De leden van de fractie van D66 vragen de regering waarom de minister van Binnenlandse Zaken, gezien amendement 24 503 nr. 7 (Kaderwet adviescolleges), het wetsvoorstel niet mede heeft ondertekend.

De leden van de RPF-fractie hebben met belangstelling kennis genomen van het voorliggende wetsvoorstel. Voor meer algemene vragen en opmerkingen over de instellingswetgeving op het terrein van verkeer en waterstaat verwijzen zij naar hun inbreng bij wetsvoorstel 24 659 (Wet advies en overleg verkeer en waterstaat).

Ook deze leden vragen om een nadere onderbouwing van de keuze voor instandhouding van de Staatscommissie, naast de nieuwe Raad voor verkeer en waterstaat. Is de belangrijkste reden de bestaande specialistische expertise op het terrein van de waterstaatswetgeving? Betekent de stelling dat aan de adviezen van de Staatscommissie ook in de komende periode behoefte zal zijn, dat het praktisch is uitgesloten het advieswerk van deze commissie te integreren in de nieuwe Raad voor verkeer en waterstaat?

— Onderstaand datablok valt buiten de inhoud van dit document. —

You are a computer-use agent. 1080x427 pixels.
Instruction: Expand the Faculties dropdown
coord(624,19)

Begrijpen deze leden uit de memorie van toelichting dat de huidige leden van de Staatscommissie in principe allen deel blijven uitmaken van de commissie? Hoe is de personele bezetting van andere (nieuwe) adviescolleges geregeld?

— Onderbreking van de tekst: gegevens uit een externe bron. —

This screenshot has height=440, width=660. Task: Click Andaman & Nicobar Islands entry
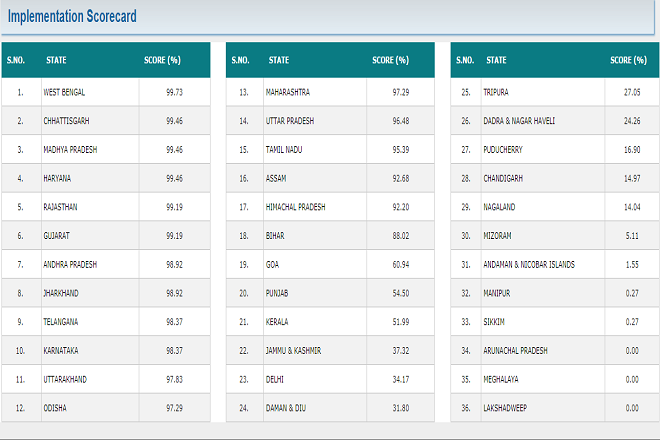tap(530, 265)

De leden van de SGP-fractie hebben met belangstelling kennis genomen van het wetsvoorstel en de bijbehorende toelichting. Zij stellen vast dat de regering kennelijk veel waarde hecht een zelfstandige advisering over aangelegenheden de waterstaatszorg in brede zin betreffende. Hoewel deze leden hiermee op zichzelf kunnen instemmen, hebben zij in de memorie van toelichting een motivering gemist waarom bedoelde advisering niet zou kunnen plaatsvinden door de Raad voor Verkeer en Waterstaat, dit vanuit de op integratie gerichte doelstelling van de herziening van de adviesstructuur. Graag zien deze leden deze motivering alsnog tegemoet.

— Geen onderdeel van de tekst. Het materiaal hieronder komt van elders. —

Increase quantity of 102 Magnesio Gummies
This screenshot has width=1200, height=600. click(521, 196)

Hoewel een en ander niet expliciet in de toelichting is opgenomen, gaan de leden van de SGP-fractie er vanuit dat de staatscommissie zal kunnen adviseren over wetgeving met betrekking tot het binnenlands bestuur, voor zover de positie van de provincies hierbij in het geding is; veranderingen in deze positie kunnen belangrijke gevolgen hebben voor de waterstaatszorg en de waterschappen. Graag verkrijgen deze leden hierover duidelijkheid.

Tenslotte vragen de leden van de SGP-fractie op welke manier de afstemming plaatsvindt tussen het werkprogramma van de Staatscommissie voor de waterstaatswetgeving en het werkprogramma van de Raad voor verkeer en waterstaat.

De voorzitter van de commissie,

Biesheuvel

De griffier van de commissie,

Coenen


XNoot
1

Samenstelling: Leden: Blaauw (VVD), ondervoorzitter, Van den Berg (SGP), Lilipaly (PvdA), Biesheuvel (CDA), voorzitter, Reitsma (CDA), Versnel-Schmitz (D66), Van Gijzel (PvdA), Leers (CDA), Van Heemst (PvdA), Verbugt (VVD), Van Rooy (CDA), Poppe (SP), Van 't Riet (D66), Duive- steijn (PvdA), H. G. J. Kamp (VVD), Stellingwerf (RPF), Crone (PvdA), Roethof (D66), M. B. Vos (GroenLinks), Verkerk (AOV), Van Zuijlen (PvdA), Van Waning (D66), Keur (VVD), Hofstra (VVD) en Assen (CDA).

Plv. leden: Blauw (VVD), Schutte (GPV), Van Gelder (PvdA), Soutendijk-van Appeldoorn (CDA), Dankers (CDA), Jeekel (D66), Swildens-Rozendaal (PvdA), Terpstra (CDA), Huys (PvdA), Korthals (VVD), Esselink (CDA), vacature CD, Hillen (CDA), H. Vos (PvdA), Remkes (VVD), Leerkes (U55+), Witteveen-Hevinga (PvdA), Augusteijn-Esser (D66), Rosenmöller (GroenLinks), Boogaard (Groep Nijpels), Valk (PvdA), Hoekema (D66), Klein Molekamp (VVD), Te Veldhuis (VVD) en Van der Linden (CDA).